## Work instructions
Set down the records exactly, and omit any image found in them.
### Exercise material
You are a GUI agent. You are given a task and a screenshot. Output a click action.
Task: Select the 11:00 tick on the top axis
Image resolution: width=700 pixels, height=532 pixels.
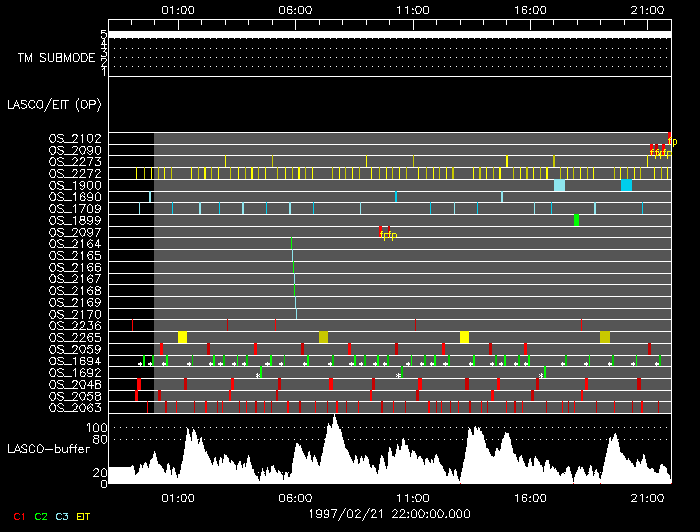413,9
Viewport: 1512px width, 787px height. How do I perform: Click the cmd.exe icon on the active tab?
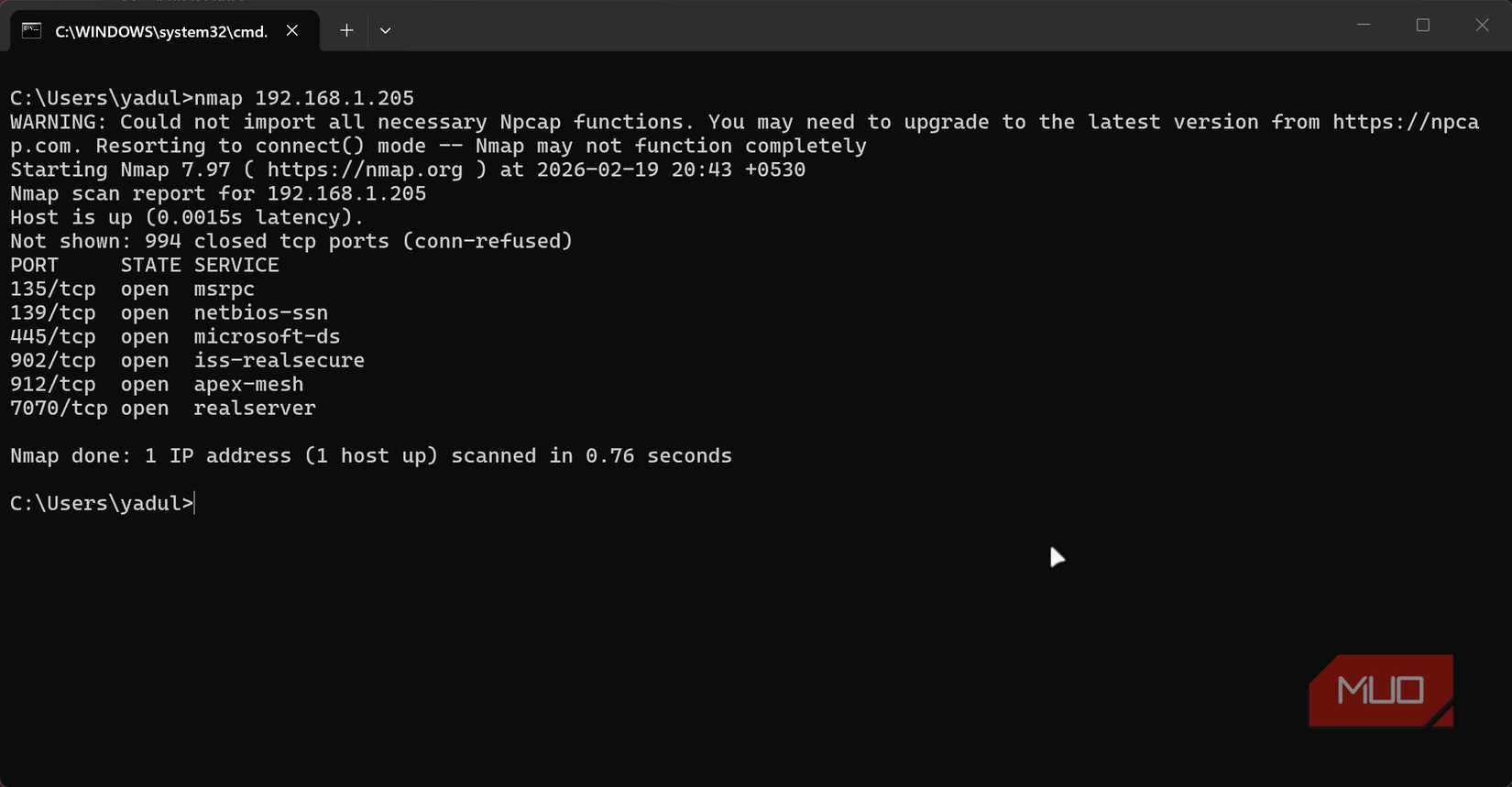point(31,30)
######
## Exercise solution
You are a GUI agent. You are given a task and a screenshot. Output a click action.
Task: Select the 11:00 tick on the top axis
Image resolution: width=700 pixels, height=532 pixels.
413,9
Viewport: 1512px width, 787px height. How do I perform: Click the cmd.exe icon on the active tab?
point(31,30)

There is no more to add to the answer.